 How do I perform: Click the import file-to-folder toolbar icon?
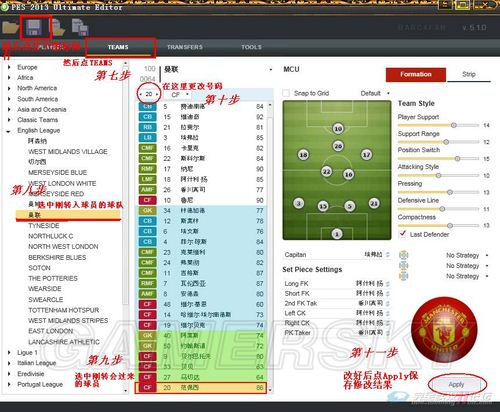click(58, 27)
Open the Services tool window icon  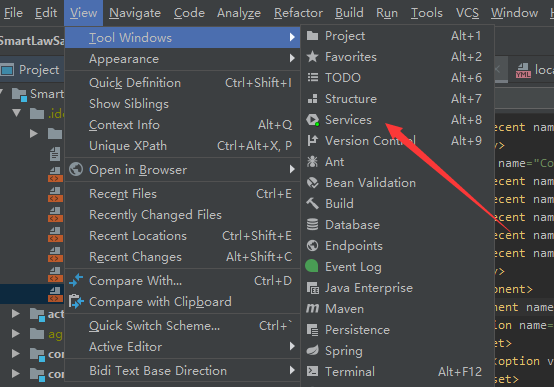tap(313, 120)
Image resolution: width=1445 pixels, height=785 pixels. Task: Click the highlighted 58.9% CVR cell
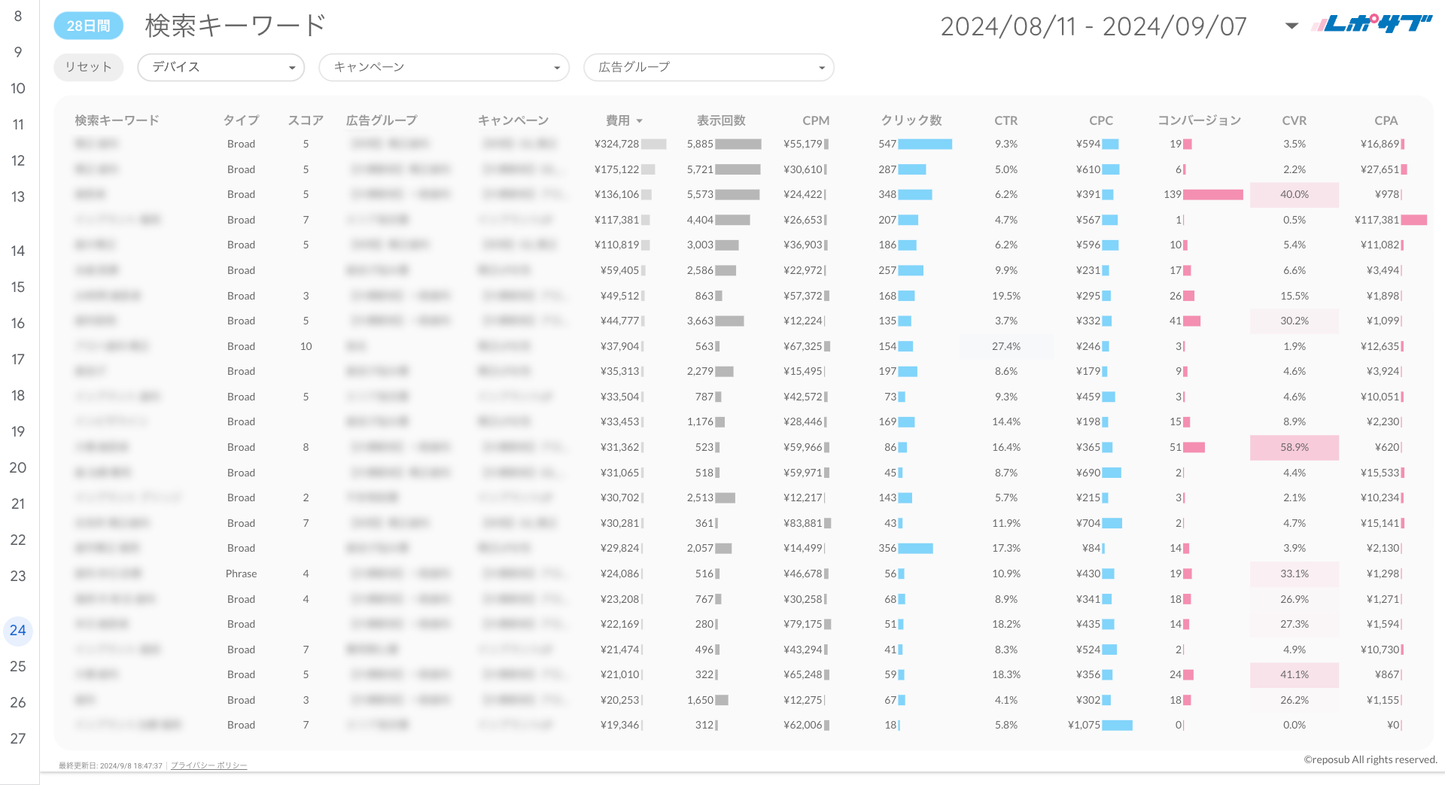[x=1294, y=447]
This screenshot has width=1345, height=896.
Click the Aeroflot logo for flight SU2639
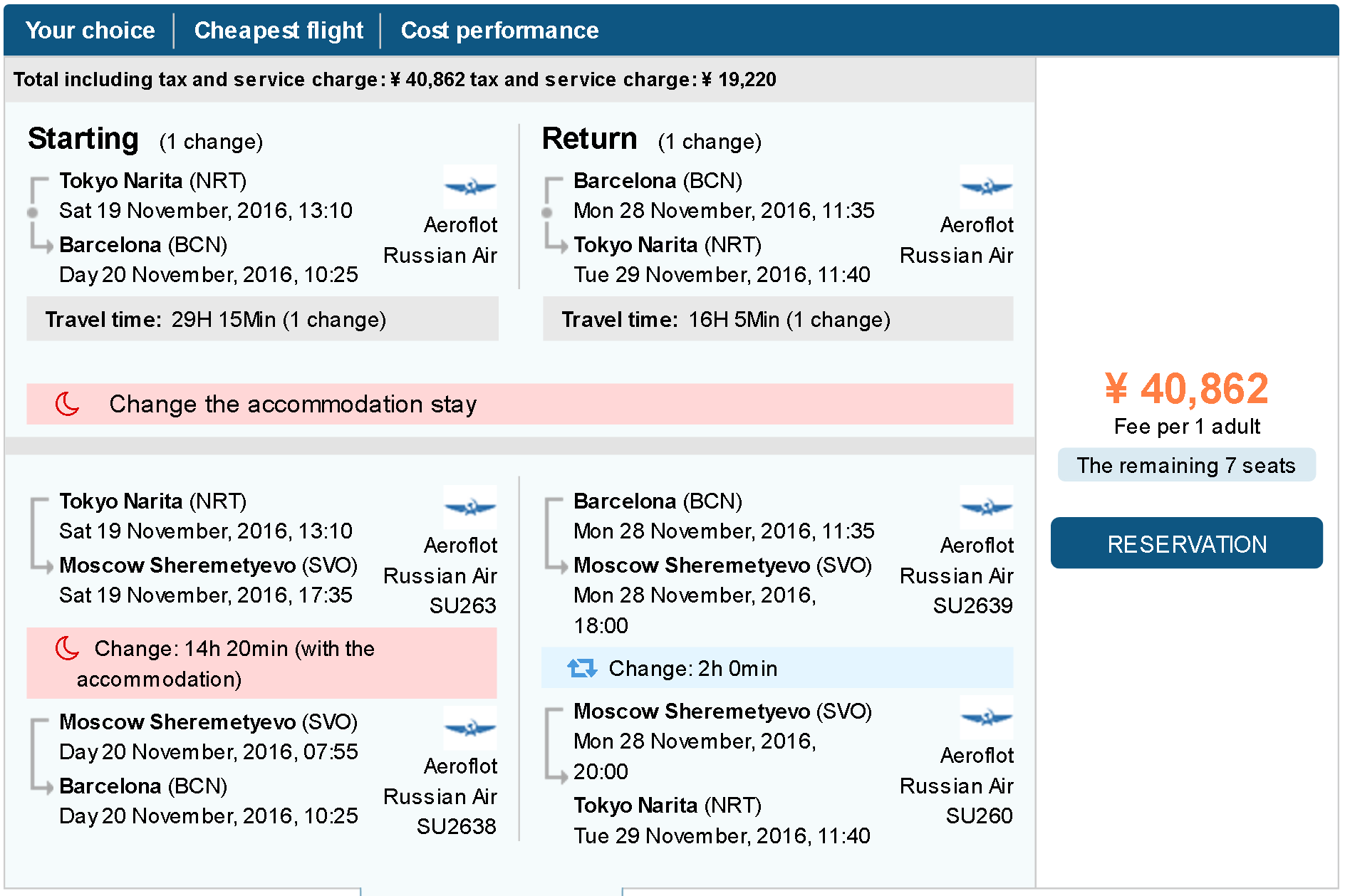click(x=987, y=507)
※
REQUIRED WORK: In the data above, find the line containing "This screenshot has width=1345, height=896.", then output it and every later line exactly, without the pictures.

ANSWER TO THIS TASK:
This screenshot has width=1345, height=896.
Click the Aeroflot logo for flight SU2639
click(x=987, y=507)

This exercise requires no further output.